[WORK ITEM]: Once the images are set aside, write out the rest of the records exactly.

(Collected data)
___

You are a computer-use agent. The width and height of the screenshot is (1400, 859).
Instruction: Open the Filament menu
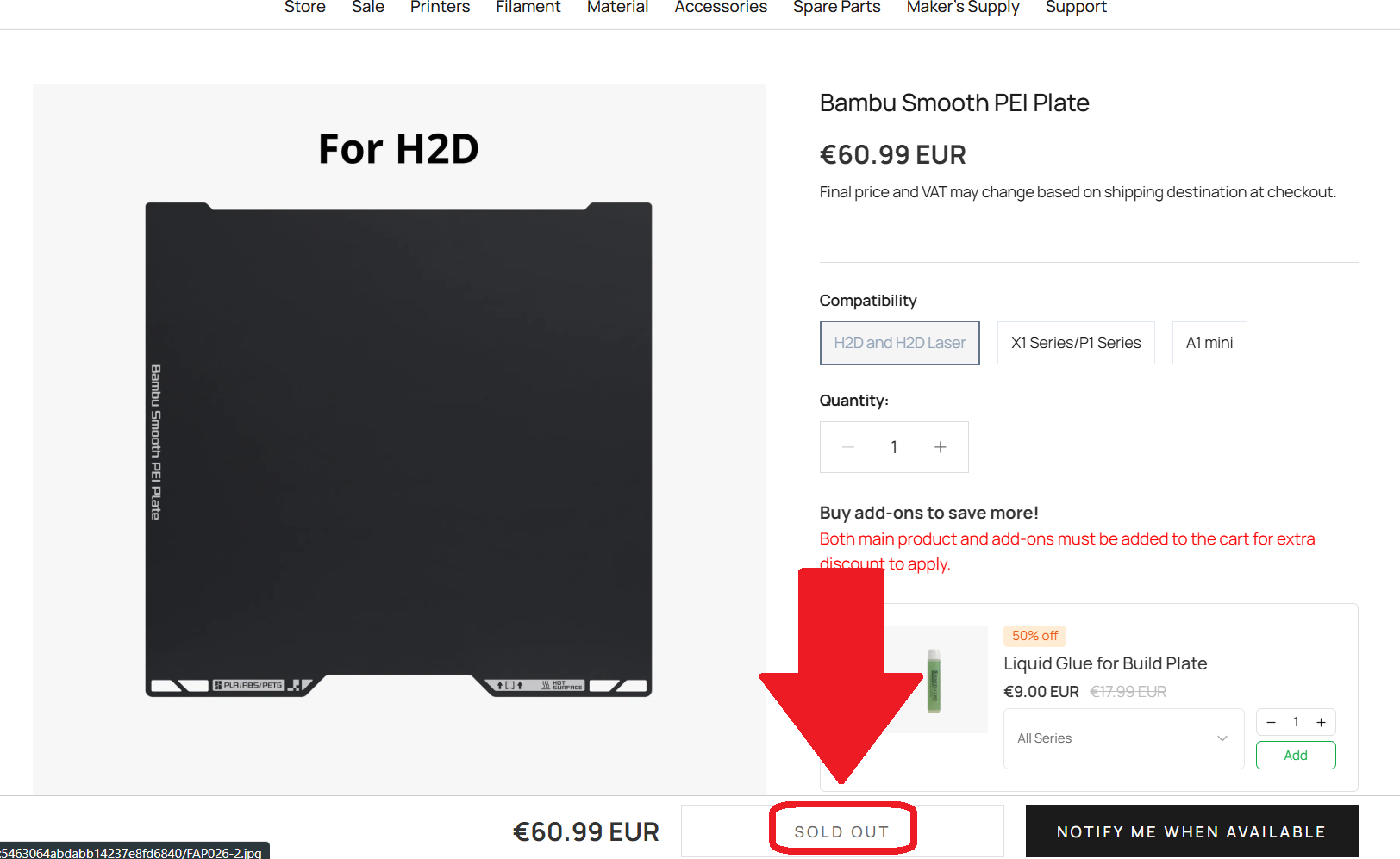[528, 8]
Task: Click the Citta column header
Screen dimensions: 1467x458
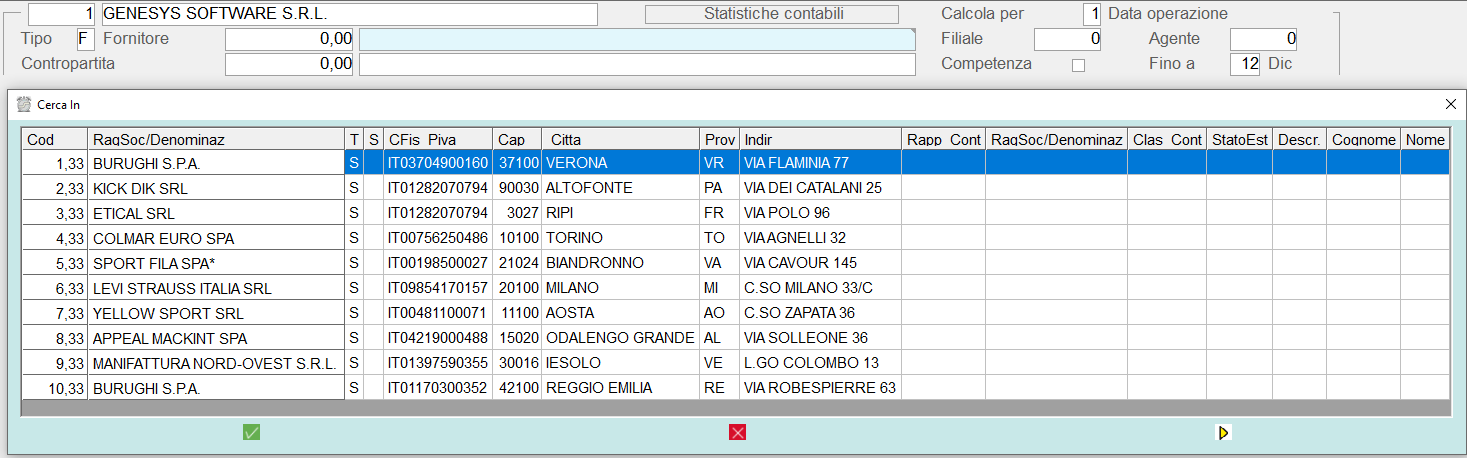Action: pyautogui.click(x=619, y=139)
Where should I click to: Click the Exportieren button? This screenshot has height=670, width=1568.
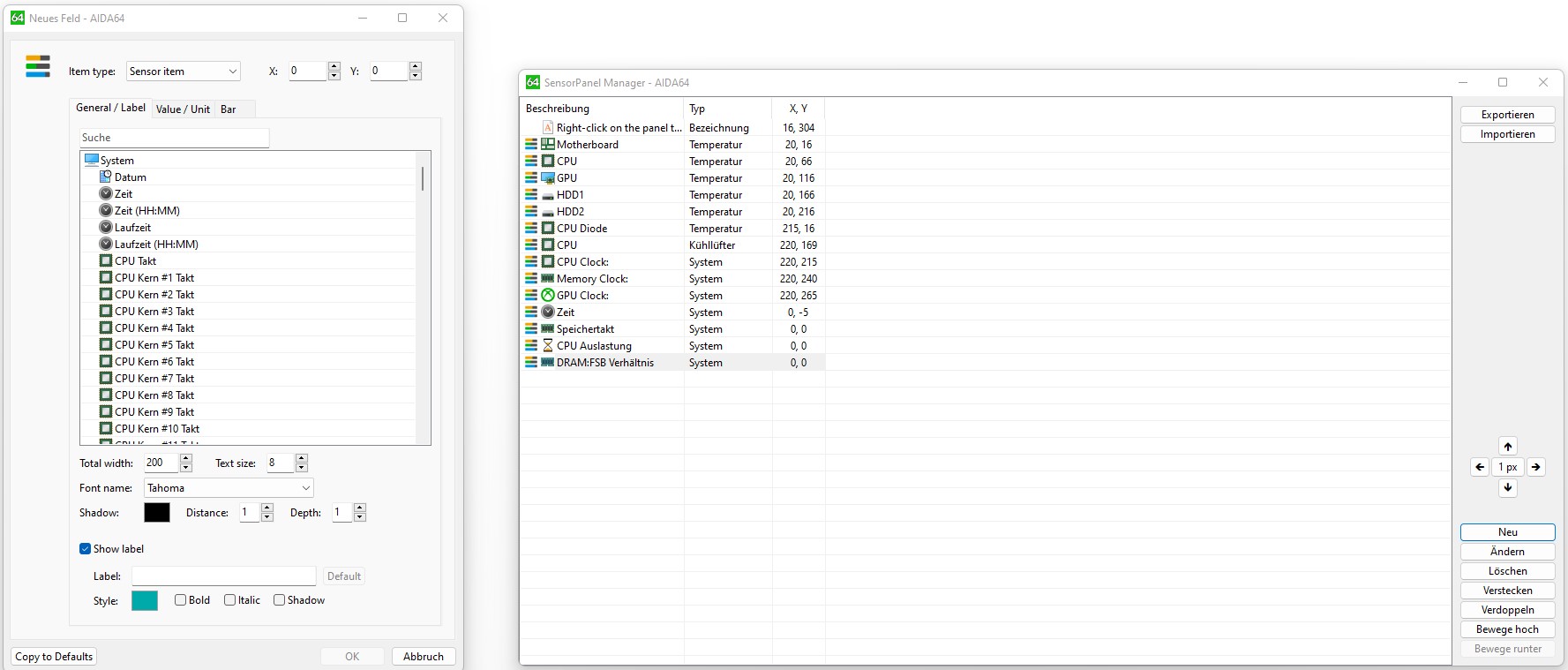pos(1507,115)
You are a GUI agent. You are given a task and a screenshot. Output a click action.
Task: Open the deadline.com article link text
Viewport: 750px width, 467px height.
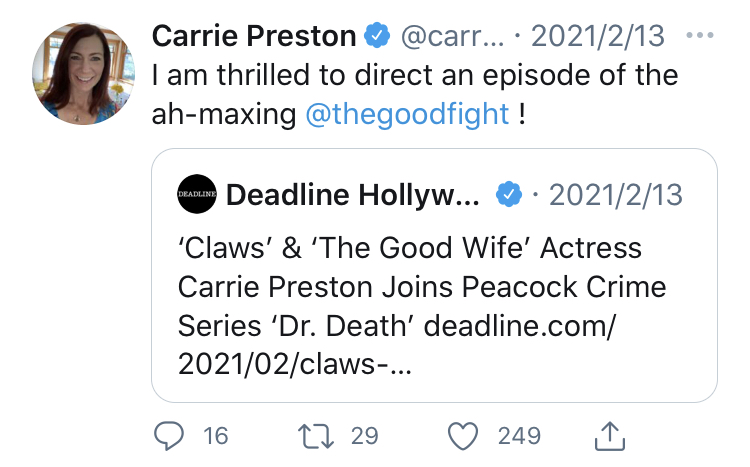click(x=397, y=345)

___

[EXPECTED ANSWER]:
You are a computer-use agent. The width and height of the screenshot is (1400, 859).
Instruction: Open the Filament menu
[528, 8]
Task: Click the Citta column header
Screen dimensions: 1467x458
Action: pyautogui.click(x=619, y=139)
Where should I click to: Click the Exportieren button? This screenshot has height=670, width=1568.
pos(1507,115)
You are a GUI agent. You are given a task and a screenshot. Output a click action.
Task: Open the deadline.com article link text
Viewport: 750px width, 467px height.
click(x=397, y=345)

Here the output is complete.